As the owner of a store that earns its livelihood selling what he refers to as “dead formats” (besides CDs, Recycled Records sells cassette tapes, vinyl and even some 8-tracks), Doege is not frightened by the talk of “the death of the CD.” But even he is considering offering a download service.
“I think CDs are always going to be around. I think cassettes will probably drop off eventually. But we’ll still be able to sell all that stuff because there will always be a segment of the population that didn’t buy into a computer or doesn’t know how to download.”
And in fact, there are signs that the drop in CD sales may be leveling off. Sales continued to drop in the first quarter of 2006, but the rate of decline fell, down 5.5 percent, as opposed to 8 percent in 2005. When viewed with the slowing of sales of iPods, we might conclude that we are not witnessing the demise of the disc. We are just seeing its market contract as it transitions from being the way to buy music to being one format among many.
“I read all those same articles—'it’s over’ ‘death of the CD,'” says Brown. “I beg to differ.”
His optimism for the future of hard media is based on his solid faith in the ancient human desire to possess physical objects, which Brown refers to simply as “stuff.”
“People aren’t done with stuff,” he says.
Brown is hardly the only one to express this sentiment.
"[There is] a huge number of people who just go out and get it,” Eric Jacobson at Recycled Records says. “They want the packaging. They want to own it. They want to file it in their collection.”

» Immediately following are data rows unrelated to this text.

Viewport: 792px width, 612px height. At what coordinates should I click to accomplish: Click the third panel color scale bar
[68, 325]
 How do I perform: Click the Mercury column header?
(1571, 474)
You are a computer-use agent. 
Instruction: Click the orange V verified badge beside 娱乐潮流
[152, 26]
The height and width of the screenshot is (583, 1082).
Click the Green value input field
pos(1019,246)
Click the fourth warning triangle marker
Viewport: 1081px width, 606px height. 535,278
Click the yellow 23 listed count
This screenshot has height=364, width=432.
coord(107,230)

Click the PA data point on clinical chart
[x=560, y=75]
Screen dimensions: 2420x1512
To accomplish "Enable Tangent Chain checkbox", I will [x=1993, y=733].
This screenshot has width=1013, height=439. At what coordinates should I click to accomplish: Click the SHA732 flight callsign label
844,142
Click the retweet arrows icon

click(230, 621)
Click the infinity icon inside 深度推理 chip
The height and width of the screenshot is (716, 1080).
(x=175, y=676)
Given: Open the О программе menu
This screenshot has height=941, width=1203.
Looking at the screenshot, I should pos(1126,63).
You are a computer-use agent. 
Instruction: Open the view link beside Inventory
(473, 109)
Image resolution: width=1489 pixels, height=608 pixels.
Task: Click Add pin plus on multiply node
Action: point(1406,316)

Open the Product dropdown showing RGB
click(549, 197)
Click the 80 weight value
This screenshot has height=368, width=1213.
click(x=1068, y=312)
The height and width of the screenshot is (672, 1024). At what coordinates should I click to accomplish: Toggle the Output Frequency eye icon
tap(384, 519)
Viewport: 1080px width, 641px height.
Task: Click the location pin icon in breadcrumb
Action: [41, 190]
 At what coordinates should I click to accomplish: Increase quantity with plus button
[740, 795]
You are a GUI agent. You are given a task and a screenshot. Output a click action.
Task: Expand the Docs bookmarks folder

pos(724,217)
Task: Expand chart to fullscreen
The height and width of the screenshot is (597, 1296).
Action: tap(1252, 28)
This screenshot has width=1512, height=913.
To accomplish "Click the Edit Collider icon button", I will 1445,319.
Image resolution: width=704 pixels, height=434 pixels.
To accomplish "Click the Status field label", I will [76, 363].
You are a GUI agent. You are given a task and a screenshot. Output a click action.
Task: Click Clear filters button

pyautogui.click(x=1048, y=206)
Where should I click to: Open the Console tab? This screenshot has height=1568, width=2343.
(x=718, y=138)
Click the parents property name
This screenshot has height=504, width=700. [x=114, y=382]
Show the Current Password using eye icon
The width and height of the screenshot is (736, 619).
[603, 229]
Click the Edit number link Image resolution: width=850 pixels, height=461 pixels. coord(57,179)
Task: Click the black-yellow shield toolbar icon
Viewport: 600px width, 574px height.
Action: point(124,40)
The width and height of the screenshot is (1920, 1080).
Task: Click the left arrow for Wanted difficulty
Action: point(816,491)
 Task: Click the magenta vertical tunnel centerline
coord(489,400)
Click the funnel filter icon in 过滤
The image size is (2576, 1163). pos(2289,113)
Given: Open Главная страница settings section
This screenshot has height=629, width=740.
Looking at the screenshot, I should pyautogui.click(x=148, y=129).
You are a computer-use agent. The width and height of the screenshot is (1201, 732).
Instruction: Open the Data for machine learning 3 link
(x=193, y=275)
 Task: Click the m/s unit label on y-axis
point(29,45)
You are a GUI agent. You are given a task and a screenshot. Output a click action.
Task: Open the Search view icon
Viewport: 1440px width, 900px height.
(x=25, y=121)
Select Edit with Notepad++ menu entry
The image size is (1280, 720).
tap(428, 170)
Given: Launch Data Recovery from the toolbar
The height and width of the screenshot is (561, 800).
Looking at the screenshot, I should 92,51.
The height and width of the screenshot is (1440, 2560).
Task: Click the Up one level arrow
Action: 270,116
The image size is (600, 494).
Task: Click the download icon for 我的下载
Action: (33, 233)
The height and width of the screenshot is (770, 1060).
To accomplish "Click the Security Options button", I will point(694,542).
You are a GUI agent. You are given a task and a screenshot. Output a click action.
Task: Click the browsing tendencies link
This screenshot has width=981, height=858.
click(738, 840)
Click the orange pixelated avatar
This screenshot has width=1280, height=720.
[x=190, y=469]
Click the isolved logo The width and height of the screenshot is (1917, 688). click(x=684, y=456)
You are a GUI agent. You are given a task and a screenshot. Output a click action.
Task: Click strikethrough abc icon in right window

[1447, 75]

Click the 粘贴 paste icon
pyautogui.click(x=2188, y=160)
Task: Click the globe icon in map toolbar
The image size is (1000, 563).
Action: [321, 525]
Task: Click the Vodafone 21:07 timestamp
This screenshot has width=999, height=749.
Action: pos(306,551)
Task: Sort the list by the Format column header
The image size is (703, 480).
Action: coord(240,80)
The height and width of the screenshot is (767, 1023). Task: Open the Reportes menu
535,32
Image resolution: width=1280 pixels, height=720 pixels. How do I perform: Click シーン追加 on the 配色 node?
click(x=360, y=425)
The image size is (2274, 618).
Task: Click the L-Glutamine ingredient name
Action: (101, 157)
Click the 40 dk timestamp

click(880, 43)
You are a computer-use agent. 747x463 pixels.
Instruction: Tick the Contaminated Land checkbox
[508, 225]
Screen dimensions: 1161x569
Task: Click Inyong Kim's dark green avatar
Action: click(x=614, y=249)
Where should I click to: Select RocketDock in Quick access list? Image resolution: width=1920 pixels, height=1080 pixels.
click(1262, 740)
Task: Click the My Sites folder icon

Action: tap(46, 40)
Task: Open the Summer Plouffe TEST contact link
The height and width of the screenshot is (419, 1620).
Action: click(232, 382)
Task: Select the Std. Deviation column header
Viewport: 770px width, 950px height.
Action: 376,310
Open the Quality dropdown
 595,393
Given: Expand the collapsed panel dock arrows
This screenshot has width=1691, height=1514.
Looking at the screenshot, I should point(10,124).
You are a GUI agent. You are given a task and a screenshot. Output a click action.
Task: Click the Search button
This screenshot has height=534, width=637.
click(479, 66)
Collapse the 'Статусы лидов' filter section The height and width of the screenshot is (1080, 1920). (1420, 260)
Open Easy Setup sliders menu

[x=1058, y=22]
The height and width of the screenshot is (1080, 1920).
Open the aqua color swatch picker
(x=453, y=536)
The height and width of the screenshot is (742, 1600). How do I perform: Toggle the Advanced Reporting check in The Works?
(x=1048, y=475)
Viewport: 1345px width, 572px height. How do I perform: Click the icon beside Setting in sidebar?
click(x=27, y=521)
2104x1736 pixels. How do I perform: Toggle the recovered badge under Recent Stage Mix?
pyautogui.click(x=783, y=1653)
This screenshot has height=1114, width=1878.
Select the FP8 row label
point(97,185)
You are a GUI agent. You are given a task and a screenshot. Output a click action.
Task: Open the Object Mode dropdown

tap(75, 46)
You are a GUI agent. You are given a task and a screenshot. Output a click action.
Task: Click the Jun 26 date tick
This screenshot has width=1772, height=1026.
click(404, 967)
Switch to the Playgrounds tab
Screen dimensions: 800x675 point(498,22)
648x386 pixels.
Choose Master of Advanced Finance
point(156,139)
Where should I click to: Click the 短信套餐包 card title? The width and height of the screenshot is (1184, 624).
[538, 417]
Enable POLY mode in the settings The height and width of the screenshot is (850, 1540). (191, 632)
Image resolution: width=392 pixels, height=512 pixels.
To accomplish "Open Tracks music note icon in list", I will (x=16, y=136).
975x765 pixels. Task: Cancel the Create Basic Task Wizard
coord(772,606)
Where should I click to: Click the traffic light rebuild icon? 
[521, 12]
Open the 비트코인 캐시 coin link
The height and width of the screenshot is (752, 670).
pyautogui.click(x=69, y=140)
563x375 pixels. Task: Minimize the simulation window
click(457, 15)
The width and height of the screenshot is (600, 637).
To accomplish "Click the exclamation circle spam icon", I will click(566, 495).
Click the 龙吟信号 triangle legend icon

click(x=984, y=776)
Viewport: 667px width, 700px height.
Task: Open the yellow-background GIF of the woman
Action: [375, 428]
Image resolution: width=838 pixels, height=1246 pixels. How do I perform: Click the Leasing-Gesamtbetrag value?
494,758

Whether this impulse for collecting will triumph over the advantages offered by digital downloads—greater convenience, lower prices—is yet to be seen. Two decades have passed since the last great music format—the vinyl LP—was pronounced dead. Those reports proved to be exaggerated. Record companies tried their best to kill vinyl, but succeeded only in severely wounding it. It never really recovered, but it continues to limp around.
So we won’t make the same mistake and prematurely write the CD’s obituary. We will merely announce it is heading for its deathbed. But who knows? It may yet rally.
As Brown put it, “It ain’t over yet. That’s for sure.”
However, if the CD’s days are numbered, you could at least say it had a good run. As did Soundwave.
“We had a lot of fun here,” says Schafer.